Why did Microsoft Compensates Woman with $10,000 because?

Windows 10 was released last year to generally positive reviews and was offered to most users of prior Windows versions as a free update for its first year on the market. Currently, Windows 10 Home is $119, while Windows 10 Pro is $199. Prices are identical between the downloadable and USB versions of the operating system.

This is the latest trending news coming right from official source. A certain woman sued Microsoft and she won the case flawlessly. After every case, Microsoft give the woman $10,000 and according to the Seattle Times reports, the $10,000 isn’t going to affect the financial earnings of the Microsoft.

windows 10

This is the official News; Teri Goldstein, of Sausalito, California, sued Microsoft after a failed Windows 10 upgrade left her system performing poorly, prone to crashing, and reportedly unusable for multiple days. Given the general issues associated with performing in-place upgrades, even successful ones, it’s not surprising that some users would run into problems. Goldstein reached out to Microsoft customer service to attempt to resolve her issues, but filed suit against the company once it failed to resolve her problems. Her $10,000 figure reflected estimated lost compensation as well as the cost of a new system.

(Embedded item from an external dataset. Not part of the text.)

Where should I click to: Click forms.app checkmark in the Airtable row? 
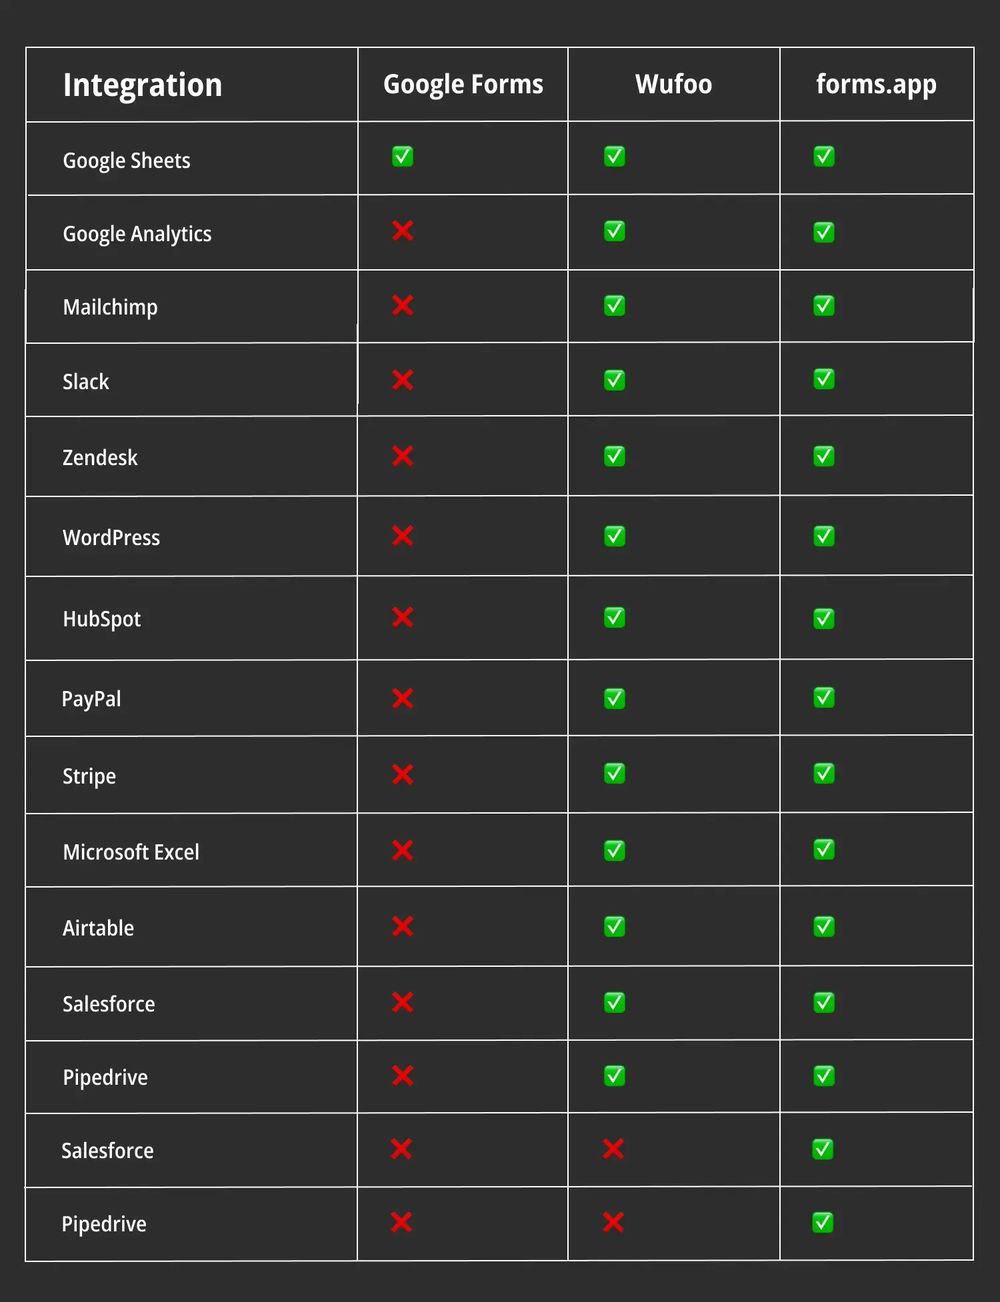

And the damn truth about this, is that Microsoft has been dragging people into upgrading to the latest Windows 10. And this started immediately the launch of the Windows 10. Although, some say, the reason why Microsoft gave her such huge money is that, Windows 10 is Slowing Down her PC! Why others said that the Windows 10 started loading onto her computer without her consent and others.

And after the effects of this news, Microsoft then makes it easier not to upgrade to Windows 10. Although, Microsoft says users have a choice of whether to get Windows 10 and must OK the update, but many Windows users say the company’s confusing prompts offered no apparent way to decline the software.

According to the Terry Myerson, the chief of Microsoft’s Windows unit, said in a statement that the company had heard feedback that the update process was confusing. A new set of update prompts rolling out this week will change the red X back to dismissing the upgrade prompt for a few days, he said, and will offer users the options to update now, choose a time, or decline the offer.

Microsoft had appealed the initial judgment but dropped that appeal last month. A spokesperson for the company told the Seattle Times that it denied any wrongdoing and had dropped the appeal to avoid the additional expense of further litigation.